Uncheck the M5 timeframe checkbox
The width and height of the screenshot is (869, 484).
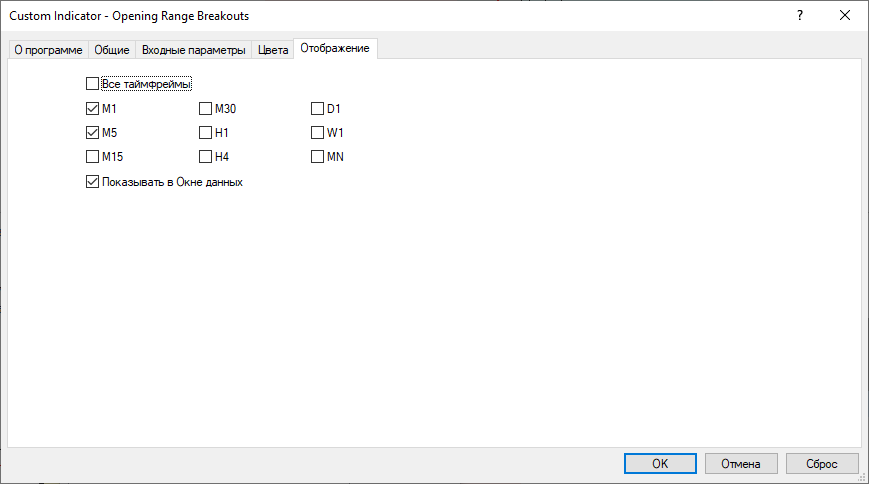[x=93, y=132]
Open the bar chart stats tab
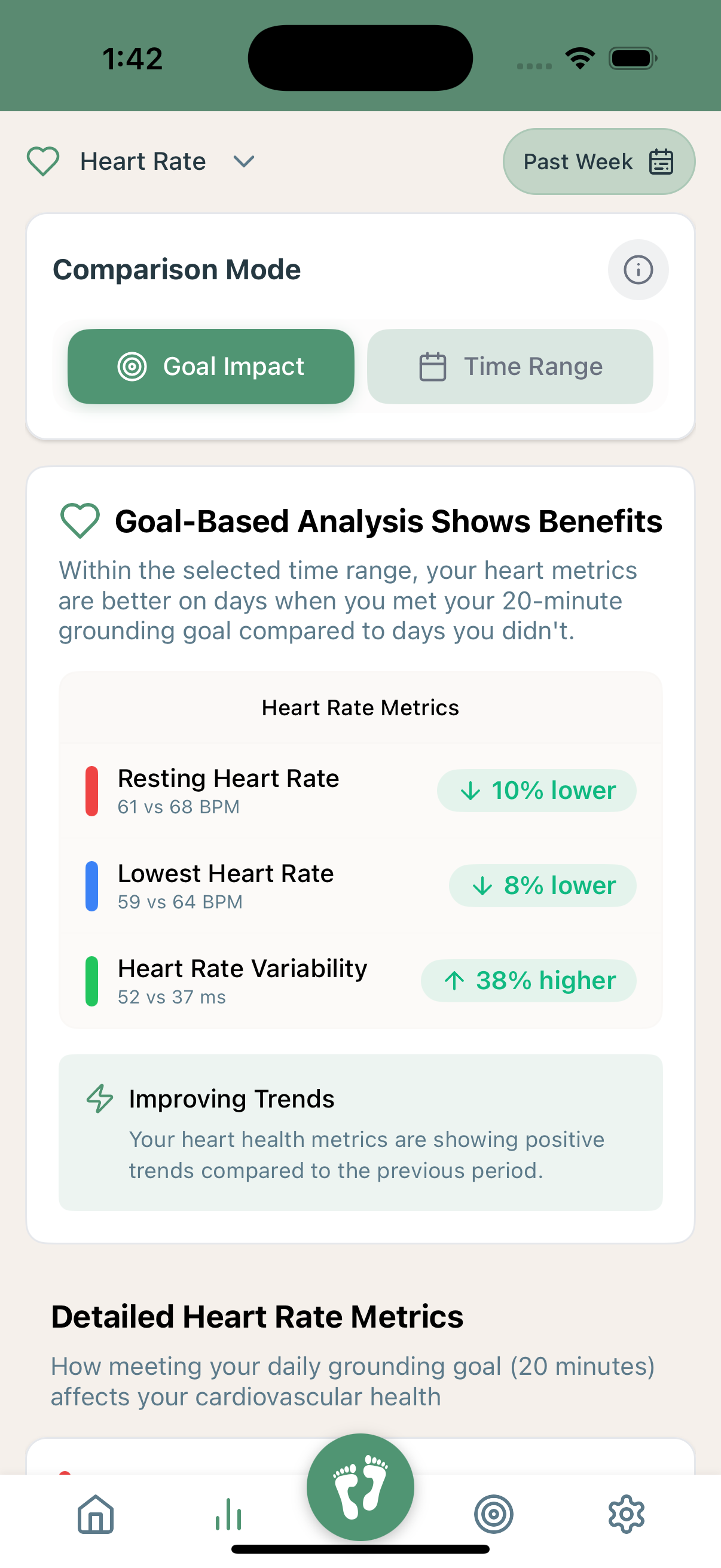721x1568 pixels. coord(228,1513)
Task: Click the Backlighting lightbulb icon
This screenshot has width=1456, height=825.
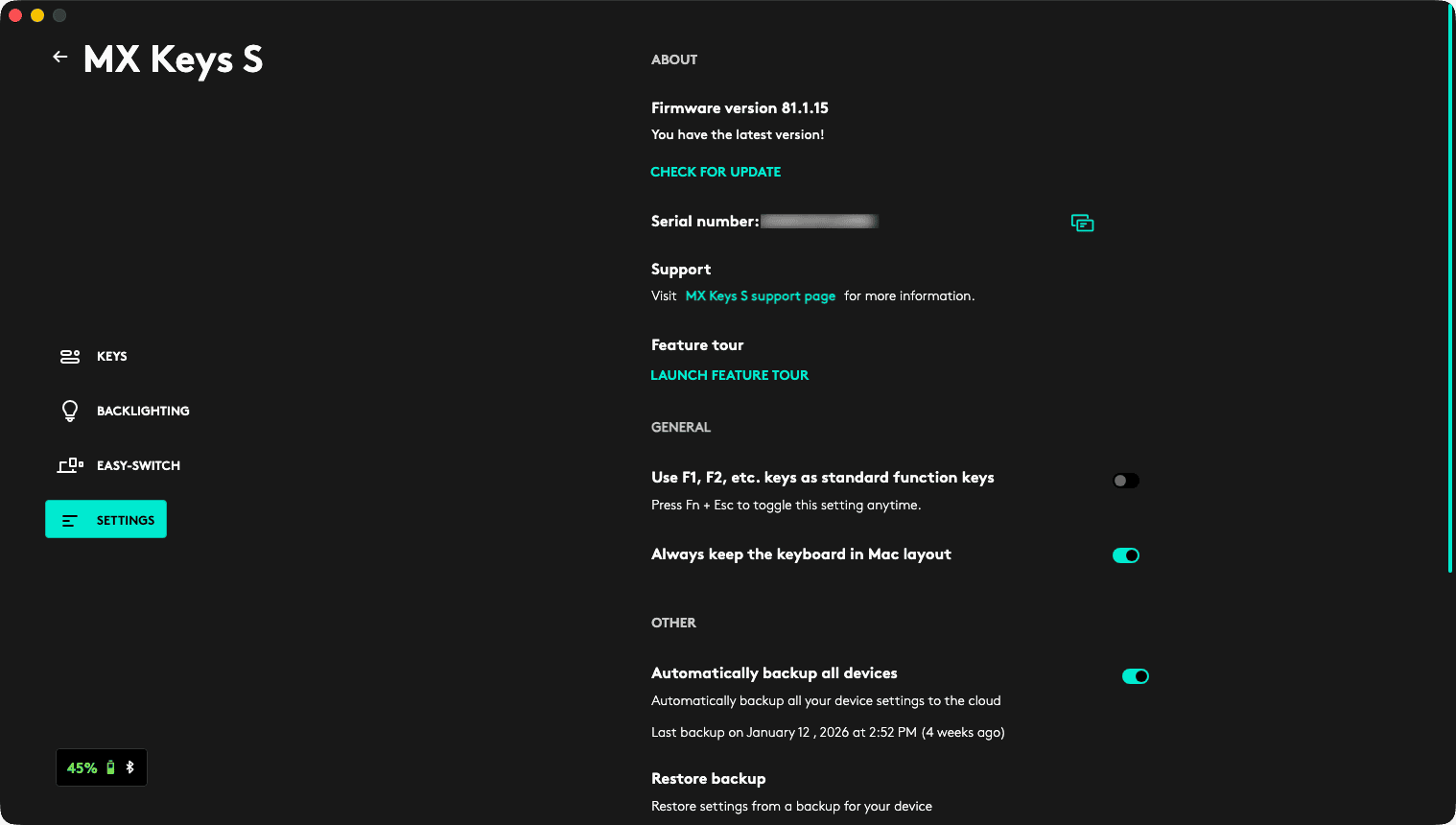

INSTRUCTIONS FOR THE TASK: Should a record include a picture, omit it from your copy and return the rest unchanged.

EXERCISE ANSWER:
Uncheck the M5 timeframe checkbox
The width and height of the screenshot is (869, 484).
[x=93, y=132]
Open the bar chart stats tab
721x1568 pixels. coord(228,1513)
Task: Click the Backlighting lightbulb icon
This screenshot has width=1456, height=825.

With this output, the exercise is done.